Overall, her students are less stressed than they were last year, Reeve said.
“Our kids are pretty tough,” she said.
Last year, Gilboa-Conesville students created a book, “The Eyes of the Storm: Hurricane Irene In Images & Words,” that included poetry, stories and drawings inspired by the flood; it can be purchased at the school or a number of local businesses, such as The Carrot Barn in Schoharie and the Catskill Mountain Foundation Bookstore.
Reeve said the counselors who visited the school after the flood encouraged the kids to draw and write about their experiences. “They said that it’s very therapeutic for kids to express themselves through the arts,” she said.
Pieces of Hope was a year-long project and the result of a collaboration with Project Hope, which provided crisis counseling to people affected by Irene and Lee. DeLaney said 315 of the school’s 400 students chose to contribute a tile.

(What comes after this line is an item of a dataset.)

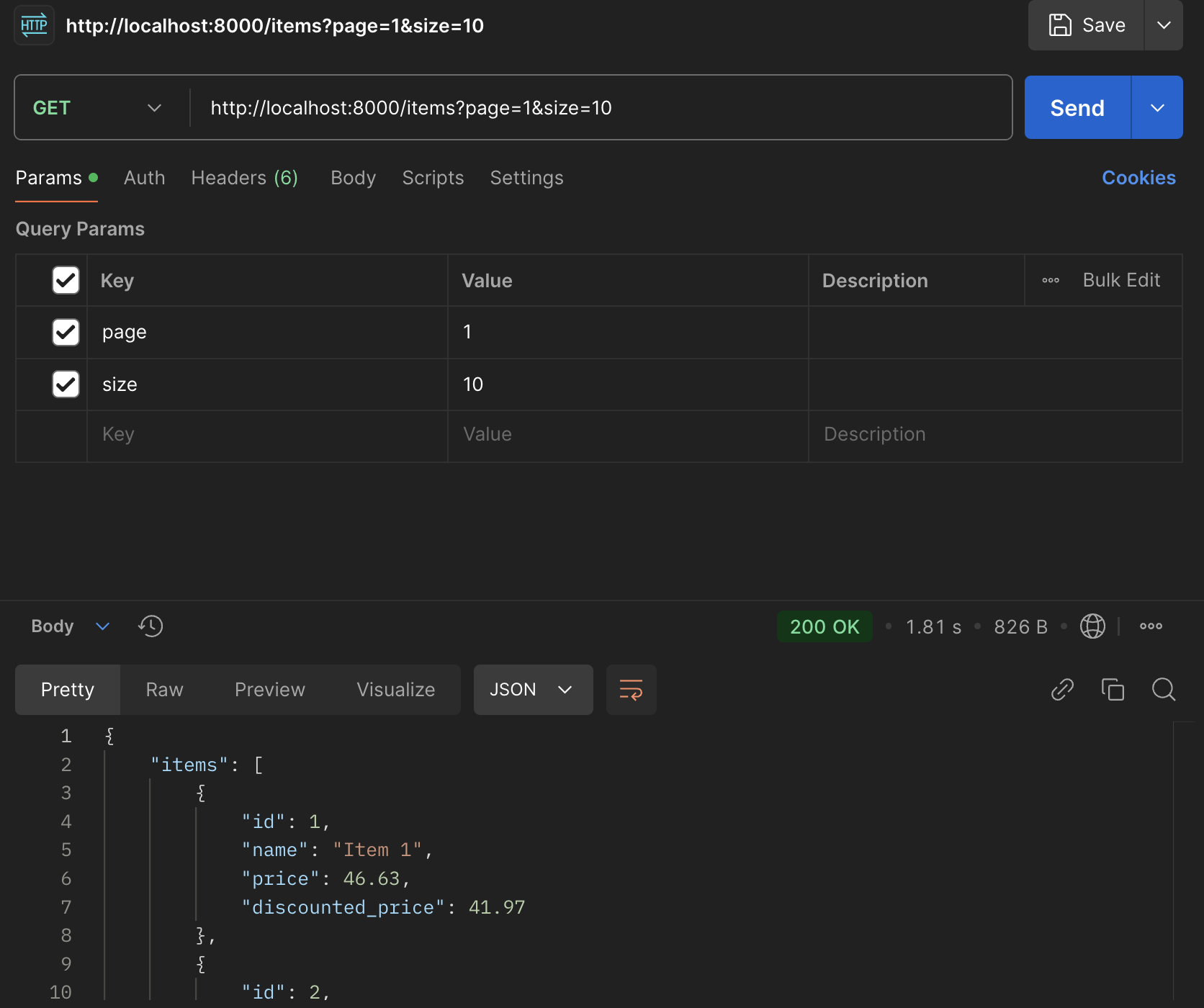Open the JSON format dropdown
This screenshot has height=1008, width=1204.
coord(533,690)
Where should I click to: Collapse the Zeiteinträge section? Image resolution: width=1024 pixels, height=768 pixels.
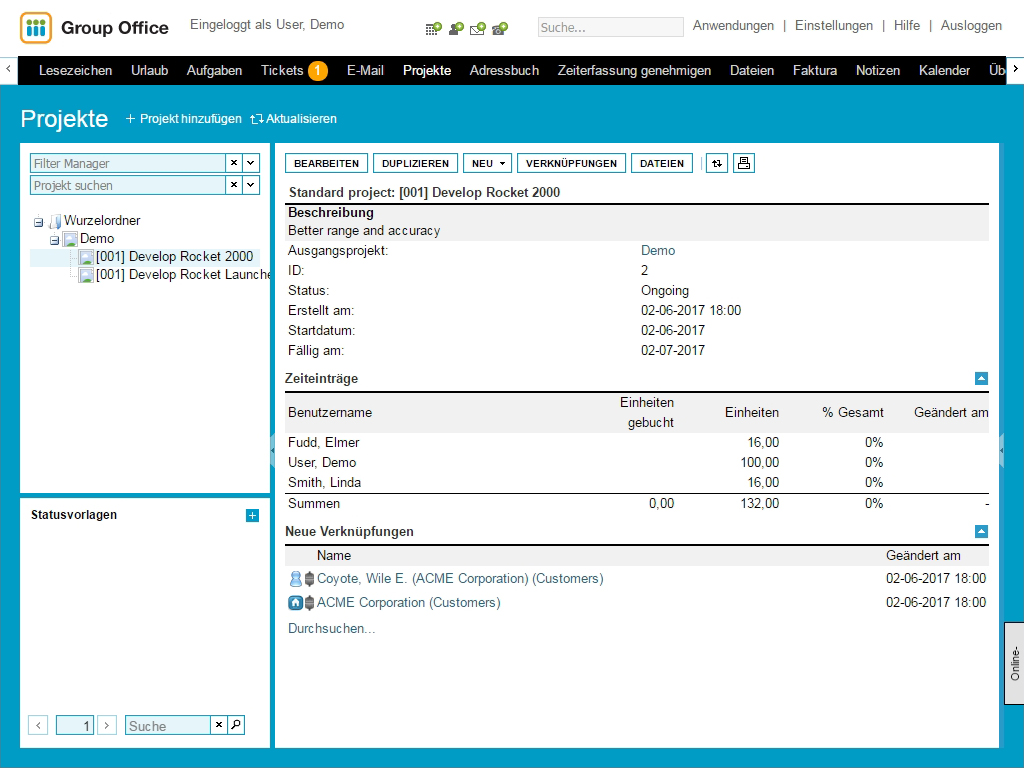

Hannah VanDerwerken, 14, was involved in planning Pieces of Hope, serving on one of the committees charged with carrying out the project.
The mosaic “makes me feel really good,” she said. “It’s giving me hope, so it’s giving hope to other people.”
The eighth-grader’s home was heavily damaged by flooding, and her family spent a month living with a friend in Cobleskill before returning to their house in the village of Schoharie. At first, they lived upstairs while rehabbing the first floor, using a microwave for cooking and eating a lot of canned food, Hannah said. In the spring, they were able to begin using the downstairs again.
Hannah said students don’t discuss the flood all that much.
“A lot of people don’t really talk about it.”